→ **What you need to do**: Only the lines from the line containing "Screen dimensions: 1174x501" to the end of the entries, both included, belong in your answer, and each must match exactly.

→ **Material for this task**:

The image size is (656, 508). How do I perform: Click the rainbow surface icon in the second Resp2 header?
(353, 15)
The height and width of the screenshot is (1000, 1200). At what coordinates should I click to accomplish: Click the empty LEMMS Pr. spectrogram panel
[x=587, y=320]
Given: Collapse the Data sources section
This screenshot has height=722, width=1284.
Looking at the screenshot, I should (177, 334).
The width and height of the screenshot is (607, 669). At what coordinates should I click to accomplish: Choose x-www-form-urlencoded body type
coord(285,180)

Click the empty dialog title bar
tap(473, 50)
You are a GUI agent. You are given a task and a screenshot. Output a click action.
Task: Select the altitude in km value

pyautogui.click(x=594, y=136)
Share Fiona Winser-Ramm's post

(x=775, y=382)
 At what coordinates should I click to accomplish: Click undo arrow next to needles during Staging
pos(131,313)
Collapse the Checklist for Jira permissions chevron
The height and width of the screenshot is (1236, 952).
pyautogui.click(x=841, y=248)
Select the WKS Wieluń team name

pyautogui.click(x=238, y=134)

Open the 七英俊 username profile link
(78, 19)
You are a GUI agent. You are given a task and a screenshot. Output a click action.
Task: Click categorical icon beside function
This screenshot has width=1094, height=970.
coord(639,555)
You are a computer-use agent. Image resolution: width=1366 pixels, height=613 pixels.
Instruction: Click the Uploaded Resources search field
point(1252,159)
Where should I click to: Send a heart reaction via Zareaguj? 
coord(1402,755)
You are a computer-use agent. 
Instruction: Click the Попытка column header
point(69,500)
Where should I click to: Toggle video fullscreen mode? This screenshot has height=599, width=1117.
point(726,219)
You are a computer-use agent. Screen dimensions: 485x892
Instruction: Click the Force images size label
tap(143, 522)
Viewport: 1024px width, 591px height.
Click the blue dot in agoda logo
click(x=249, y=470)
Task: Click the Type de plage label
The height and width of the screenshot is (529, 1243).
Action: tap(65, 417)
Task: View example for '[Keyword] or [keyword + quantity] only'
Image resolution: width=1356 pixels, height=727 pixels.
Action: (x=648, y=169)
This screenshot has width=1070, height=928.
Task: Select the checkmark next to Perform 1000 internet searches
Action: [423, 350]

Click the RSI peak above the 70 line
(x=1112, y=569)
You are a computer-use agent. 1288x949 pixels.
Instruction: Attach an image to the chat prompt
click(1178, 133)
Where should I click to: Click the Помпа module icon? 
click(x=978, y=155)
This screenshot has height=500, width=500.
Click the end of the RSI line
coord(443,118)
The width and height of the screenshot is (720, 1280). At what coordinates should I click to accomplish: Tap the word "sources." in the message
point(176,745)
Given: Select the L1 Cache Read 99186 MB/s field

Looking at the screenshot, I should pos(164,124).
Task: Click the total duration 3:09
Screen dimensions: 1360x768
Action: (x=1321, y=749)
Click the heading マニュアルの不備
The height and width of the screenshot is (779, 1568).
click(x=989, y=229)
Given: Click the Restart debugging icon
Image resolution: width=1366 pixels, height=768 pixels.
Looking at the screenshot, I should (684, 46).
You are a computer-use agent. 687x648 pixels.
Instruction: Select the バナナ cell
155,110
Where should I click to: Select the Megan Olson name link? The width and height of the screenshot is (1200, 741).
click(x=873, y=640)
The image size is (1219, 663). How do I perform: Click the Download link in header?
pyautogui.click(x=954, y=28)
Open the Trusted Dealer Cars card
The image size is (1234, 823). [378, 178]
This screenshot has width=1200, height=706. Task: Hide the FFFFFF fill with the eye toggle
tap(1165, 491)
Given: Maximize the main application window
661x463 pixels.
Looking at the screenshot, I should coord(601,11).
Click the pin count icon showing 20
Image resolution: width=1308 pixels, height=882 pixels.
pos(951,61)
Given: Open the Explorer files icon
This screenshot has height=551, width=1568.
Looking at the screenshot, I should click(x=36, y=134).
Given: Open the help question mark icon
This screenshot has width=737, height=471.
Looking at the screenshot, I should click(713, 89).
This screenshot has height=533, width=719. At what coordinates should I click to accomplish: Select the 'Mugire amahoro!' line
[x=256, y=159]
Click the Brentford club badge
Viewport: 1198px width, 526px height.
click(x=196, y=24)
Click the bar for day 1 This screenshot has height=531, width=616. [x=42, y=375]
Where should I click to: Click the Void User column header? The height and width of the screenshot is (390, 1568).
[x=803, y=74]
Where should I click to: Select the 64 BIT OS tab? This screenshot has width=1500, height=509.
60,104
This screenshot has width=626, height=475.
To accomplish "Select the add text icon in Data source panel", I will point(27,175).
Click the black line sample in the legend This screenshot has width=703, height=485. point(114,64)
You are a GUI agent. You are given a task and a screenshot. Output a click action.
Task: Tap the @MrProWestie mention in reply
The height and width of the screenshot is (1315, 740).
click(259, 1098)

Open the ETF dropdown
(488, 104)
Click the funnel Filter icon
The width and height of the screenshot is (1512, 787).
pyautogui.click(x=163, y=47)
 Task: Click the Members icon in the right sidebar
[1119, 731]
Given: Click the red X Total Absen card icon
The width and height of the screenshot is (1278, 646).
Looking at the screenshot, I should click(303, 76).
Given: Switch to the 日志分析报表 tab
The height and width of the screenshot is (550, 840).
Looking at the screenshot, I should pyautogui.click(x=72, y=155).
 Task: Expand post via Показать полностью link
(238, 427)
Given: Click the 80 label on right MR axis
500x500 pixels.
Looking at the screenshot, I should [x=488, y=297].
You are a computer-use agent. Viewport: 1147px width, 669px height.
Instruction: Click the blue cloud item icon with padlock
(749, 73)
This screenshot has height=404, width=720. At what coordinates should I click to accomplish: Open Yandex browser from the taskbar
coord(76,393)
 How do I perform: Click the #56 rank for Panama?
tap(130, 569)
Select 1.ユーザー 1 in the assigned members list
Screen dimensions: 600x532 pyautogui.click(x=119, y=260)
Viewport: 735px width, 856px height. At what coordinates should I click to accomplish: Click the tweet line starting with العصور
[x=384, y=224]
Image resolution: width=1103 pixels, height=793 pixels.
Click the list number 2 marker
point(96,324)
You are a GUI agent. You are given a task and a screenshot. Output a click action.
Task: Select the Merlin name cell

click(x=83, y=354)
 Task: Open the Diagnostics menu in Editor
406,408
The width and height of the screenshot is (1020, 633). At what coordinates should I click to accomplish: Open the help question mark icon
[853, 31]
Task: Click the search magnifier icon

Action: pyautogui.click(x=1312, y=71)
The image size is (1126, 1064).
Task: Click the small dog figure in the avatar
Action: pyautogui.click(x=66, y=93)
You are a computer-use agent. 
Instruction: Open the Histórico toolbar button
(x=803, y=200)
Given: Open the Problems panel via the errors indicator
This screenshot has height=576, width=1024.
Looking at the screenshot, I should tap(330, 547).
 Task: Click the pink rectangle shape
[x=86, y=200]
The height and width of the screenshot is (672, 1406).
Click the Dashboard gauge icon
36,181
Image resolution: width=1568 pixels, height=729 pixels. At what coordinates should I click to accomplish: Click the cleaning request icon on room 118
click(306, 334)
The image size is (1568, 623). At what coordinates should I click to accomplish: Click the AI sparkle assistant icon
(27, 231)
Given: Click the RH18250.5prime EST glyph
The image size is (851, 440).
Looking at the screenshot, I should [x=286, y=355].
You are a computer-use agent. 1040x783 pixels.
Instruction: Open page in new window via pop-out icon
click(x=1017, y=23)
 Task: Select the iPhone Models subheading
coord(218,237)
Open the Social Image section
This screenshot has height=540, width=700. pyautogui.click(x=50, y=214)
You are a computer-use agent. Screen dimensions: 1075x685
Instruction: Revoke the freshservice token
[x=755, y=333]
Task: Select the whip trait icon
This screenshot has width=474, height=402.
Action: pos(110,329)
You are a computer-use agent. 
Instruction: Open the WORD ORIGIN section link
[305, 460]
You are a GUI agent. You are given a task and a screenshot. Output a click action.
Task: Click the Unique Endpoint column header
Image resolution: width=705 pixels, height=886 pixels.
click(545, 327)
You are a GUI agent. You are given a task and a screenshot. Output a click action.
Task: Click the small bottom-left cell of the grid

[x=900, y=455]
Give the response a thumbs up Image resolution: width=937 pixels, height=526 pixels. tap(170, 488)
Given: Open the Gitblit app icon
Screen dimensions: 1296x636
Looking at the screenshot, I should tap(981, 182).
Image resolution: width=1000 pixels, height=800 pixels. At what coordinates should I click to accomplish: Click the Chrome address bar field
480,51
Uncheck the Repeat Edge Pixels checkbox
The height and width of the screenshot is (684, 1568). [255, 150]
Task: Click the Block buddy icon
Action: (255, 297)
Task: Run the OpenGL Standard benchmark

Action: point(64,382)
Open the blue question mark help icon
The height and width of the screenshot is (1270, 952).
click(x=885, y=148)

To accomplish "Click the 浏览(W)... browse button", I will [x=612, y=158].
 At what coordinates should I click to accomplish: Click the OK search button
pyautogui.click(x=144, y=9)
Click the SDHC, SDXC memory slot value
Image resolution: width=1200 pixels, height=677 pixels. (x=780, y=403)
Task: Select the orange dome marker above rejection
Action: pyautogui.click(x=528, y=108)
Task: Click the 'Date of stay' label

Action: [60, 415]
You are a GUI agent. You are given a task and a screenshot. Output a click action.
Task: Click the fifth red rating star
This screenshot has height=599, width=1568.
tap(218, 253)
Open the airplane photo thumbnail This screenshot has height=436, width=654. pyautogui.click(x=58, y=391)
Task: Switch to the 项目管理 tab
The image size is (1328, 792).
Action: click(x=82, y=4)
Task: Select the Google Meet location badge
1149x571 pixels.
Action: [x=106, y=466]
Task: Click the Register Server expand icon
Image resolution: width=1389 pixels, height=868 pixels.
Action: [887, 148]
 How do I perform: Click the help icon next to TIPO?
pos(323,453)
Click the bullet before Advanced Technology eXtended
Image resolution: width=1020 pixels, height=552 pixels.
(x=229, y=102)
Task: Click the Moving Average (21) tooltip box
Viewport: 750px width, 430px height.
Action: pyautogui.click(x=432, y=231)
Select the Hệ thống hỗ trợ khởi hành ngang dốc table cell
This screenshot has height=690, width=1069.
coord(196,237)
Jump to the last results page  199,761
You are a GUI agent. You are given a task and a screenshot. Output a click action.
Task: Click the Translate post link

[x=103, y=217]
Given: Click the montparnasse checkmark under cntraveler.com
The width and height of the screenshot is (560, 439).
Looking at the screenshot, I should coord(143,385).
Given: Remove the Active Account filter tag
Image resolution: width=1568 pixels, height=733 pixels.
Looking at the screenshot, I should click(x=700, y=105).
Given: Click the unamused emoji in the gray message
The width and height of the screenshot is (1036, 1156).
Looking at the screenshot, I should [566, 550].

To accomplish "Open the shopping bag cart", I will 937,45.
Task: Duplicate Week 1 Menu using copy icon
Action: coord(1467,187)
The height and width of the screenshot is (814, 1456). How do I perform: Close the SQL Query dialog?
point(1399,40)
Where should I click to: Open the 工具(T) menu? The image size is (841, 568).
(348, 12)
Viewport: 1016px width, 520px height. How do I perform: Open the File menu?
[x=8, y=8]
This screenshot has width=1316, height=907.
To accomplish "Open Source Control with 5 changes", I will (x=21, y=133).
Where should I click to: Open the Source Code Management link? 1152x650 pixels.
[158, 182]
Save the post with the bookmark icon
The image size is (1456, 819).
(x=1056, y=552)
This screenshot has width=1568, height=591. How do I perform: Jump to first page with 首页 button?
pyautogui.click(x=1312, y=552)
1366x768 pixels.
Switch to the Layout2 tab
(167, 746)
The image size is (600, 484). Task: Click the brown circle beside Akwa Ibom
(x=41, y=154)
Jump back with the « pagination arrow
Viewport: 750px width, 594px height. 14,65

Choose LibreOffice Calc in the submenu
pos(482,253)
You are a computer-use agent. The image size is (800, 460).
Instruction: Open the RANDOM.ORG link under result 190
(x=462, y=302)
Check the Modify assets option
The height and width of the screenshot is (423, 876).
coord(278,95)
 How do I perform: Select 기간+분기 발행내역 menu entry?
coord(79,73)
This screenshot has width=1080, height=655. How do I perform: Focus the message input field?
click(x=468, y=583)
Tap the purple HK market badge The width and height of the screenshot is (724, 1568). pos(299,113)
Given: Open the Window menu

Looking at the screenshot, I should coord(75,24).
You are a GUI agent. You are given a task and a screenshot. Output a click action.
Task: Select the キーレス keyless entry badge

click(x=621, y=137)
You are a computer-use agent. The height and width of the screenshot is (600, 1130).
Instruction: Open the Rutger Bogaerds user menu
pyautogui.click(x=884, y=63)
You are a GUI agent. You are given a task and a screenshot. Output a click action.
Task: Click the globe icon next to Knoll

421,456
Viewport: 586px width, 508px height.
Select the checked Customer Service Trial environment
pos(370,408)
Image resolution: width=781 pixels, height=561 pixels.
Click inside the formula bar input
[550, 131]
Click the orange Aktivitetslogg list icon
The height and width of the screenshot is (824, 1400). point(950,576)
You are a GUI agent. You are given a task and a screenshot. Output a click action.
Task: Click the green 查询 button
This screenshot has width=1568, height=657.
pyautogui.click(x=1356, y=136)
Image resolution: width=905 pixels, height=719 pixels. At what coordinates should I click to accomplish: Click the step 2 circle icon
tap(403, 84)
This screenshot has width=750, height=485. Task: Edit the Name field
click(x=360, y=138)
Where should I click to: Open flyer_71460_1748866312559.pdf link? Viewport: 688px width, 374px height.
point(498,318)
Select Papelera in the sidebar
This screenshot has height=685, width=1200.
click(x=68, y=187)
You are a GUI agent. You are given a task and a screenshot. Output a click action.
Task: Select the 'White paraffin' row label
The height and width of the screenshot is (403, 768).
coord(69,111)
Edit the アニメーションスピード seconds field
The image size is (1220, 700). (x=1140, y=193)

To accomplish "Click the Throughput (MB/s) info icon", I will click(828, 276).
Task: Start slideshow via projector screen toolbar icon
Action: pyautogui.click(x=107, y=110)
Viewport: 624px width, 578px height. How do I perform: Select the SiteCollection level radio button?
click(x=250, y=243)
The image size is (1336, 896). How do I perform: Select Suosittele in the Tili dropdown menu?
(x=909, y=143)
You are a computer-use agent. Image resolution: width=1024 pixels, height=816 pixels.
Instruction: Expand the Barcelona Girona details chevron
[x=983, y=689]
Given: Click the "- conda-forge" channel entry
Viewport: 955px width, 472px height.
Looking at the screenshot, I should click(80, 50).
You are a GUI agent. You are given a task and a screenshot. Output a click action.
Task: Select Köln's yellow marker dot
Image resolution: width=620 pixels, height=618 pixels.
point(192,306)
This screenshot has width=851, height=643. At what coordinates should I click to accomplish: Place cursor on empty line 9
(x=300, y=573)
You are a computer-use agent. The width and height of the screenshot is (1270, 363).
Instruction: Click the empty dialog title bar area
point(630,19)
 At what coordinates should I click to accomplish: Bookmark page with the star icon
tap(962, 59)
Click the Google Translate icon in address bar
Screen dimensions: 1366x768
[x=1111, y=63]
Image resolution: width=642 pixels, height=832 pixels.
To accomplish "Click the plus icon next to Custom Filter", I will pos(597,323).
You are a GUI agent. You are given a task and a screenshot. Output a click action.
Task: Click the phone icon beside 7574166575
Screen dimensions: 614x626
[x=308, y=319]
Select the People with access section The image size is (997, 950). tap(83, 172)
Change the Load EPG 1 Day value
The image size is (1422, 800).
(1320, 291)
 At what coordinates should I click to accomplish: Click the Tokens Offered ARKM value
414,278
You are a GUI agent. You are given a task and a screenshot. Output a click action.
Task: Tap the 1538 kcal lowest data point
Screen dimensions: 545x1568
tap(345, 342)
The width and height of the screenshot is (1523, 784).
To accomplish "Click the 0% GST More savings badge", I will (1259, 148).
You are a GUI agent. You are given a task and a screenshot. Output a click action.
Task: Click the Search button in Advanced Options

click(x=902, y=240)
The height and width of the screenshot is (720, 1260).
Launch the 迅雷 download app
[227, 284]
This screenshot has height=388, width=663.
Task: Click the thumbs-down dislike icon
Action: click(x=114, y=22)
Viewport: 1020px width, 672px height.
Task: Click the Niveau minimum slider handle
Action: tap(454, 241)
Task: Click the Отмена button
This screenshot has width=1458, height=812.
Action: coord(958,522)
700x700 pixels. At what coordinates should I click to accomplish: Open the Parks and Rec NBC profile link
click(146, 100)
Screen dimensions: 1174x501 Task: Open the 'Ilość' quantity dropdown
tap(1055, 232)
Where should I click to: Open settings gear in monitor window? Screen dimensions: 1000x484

→ **Answer for the task**:
Screen dimensions: 1174x501 Task: Open the 'Ilość' quantity dropdown
tap(1055, 232)
Where should I click to: Open settings gear in monitor window? Screen dimensions: 1000x484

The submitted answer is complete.